2. The multiparticulate pharmaceutical composition according to claim 1, wherein one or more pharmaceutically acceptable excipients are selected from one or more diluents/fillers, binders, disintegrants, surfactants, stabilizers, water soluble polymers, water insoluble polymers, insolubilizers, antioxidants, pH modifiers, lubricants, glidants, flavouring agents, sweeteners and combinations thereof.

3. The multiparticulate pharmaceutical composition according to claim 1, wherein the pH independent polymer is selected from methacrylates, hydroxypropyl methylcellulose, hydroxypropyl cellulose, hydroxyethyl cellulose, hydroxypropyl ethylcellulose, methylcellulose, xanthum gum, polyethylene oxide and carboxypolymethylene.

4. The multiparticulate pharmaceutical composition according to claim 3, wherein the pH independent polymer is present in an amount from about 1% to about 40% of the total weight of the coated granules or tablet dosage form.

5. The multiparticulate pharmaceutical composition according to claim 1, wherein the water soluble polymer is selected from cellulose derivatives such as soluble alkyl or hydroalkylcellulose derivatives such as methylcellulose, hydroxymethyl cellulose, hydroxyethyl cellulose, hydroxypropyl cellulose, hydroxymethylethyl cellulose, hydroxypropyl methylcellulose, sodium carboxymethyl cellulose, acidic cellulose derivatives, dextrins, starches and starch derivatives, polymers based on carbohydrates and derivatives thereof, natural gums such as gum arabic,xanthans, alginates, polyacrylic acid, polyvinyl alcohol, polyvinyl acetate, polyvinylpyrrolidone, chitosan and derivatives thereof.

6. The multiparticulate pharmaceutical composition according to claim 5, wherein the water soluble polymer is present in an amount from about 1% to about 30% of the total weight of the coated granules or tablet dosage form.

7. The multiparticulate pharmaceutical composition according to claim 1, wherein said composition contains solifenacin or its salts thereof in an amount from about 1 mg to about 20 mg.
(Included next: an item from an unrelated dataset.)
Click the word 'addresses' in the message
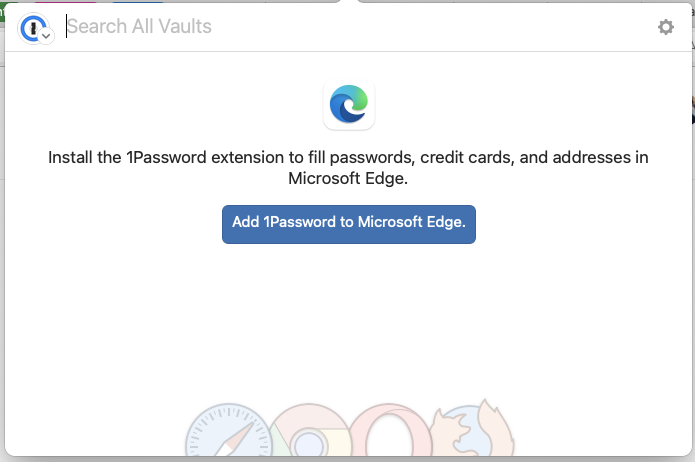The image size is (695, 462). (594, 158)
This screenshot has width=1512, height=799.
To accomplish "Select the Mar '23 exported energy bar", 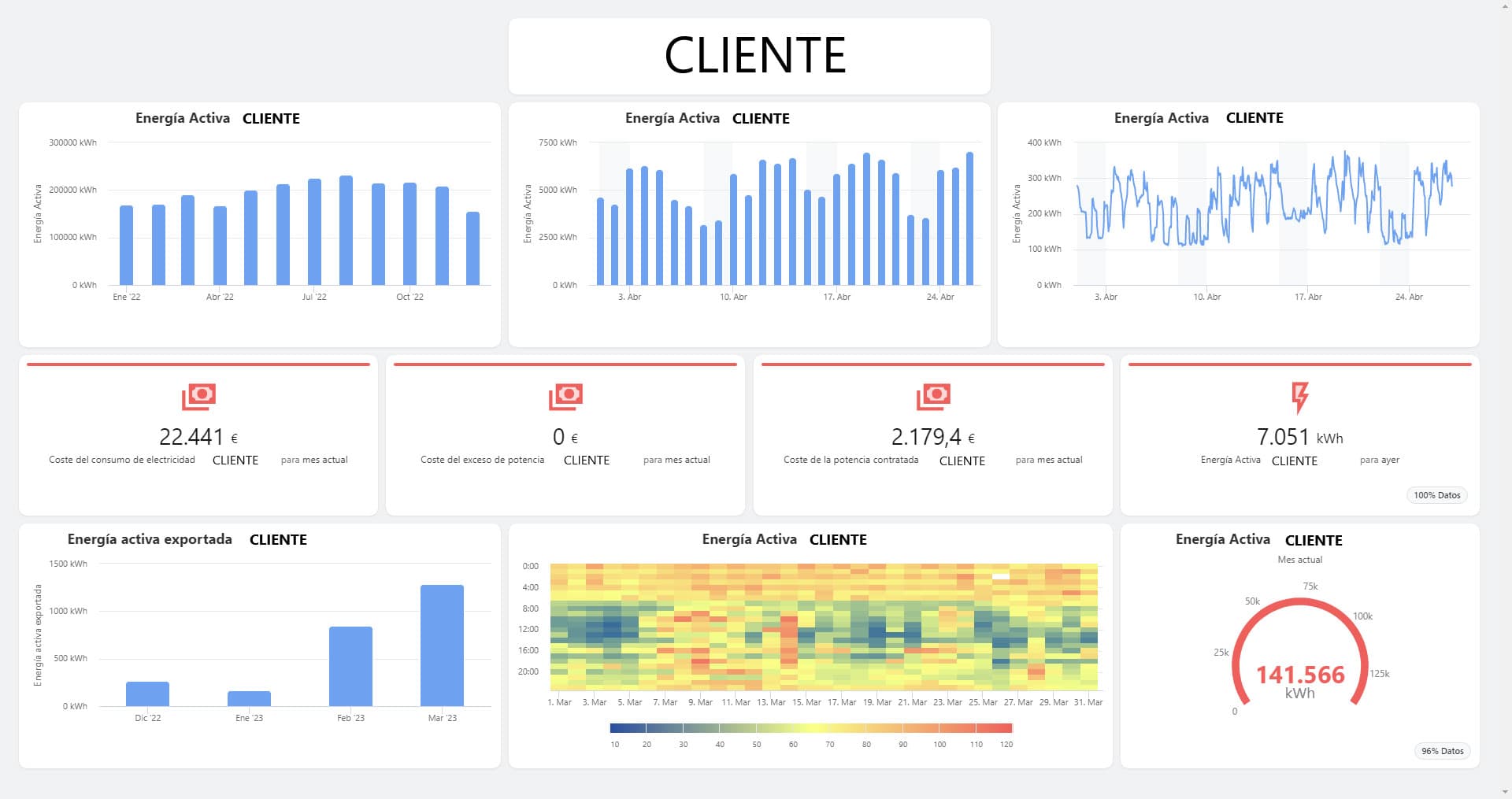I will click(x=442, y=645).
8. The multiparticulate pharmaceutical composition according to claim 1, wherein the composition is an orally disintegrating tablet or powder for oral suspension.

9. A multiparticulate pharmaceutical composition of solifenacin or its salts in particle form comprising:
a) a core comprising solifenacin or its salts thereof, an insolubilizer and one or more pharmaceutically acceptable excipients
b) a middle layer comprising one or more water soluble polymer and is free of polyethylene glycol
c) an outer layer comprising a pH-independent polymer and
d) extra granular excipients to compress the coated granules into a tablet dosage form or for dispensing the coated granules into sachet.

10. A process for preparing a multiparticulate pharmaceutical composition of solifenacin or its salts thereof according to claim 1 comprises of:
a) coating an inert core with one or more water soluble polymer
b) layering an active layer on the surface of the inert core comprising solifenacin or its salts thereof and one or more water soluble polymer and
c) layering a polymeric layer over the active layer, wherein the polymeric layer comprises of a pH-independent polymer
d) mixing the extra granular excipients with multiparticulates of step (c)
e) compressing the coated granules into a tablet dosage form or dispensing the coated granules into sachet.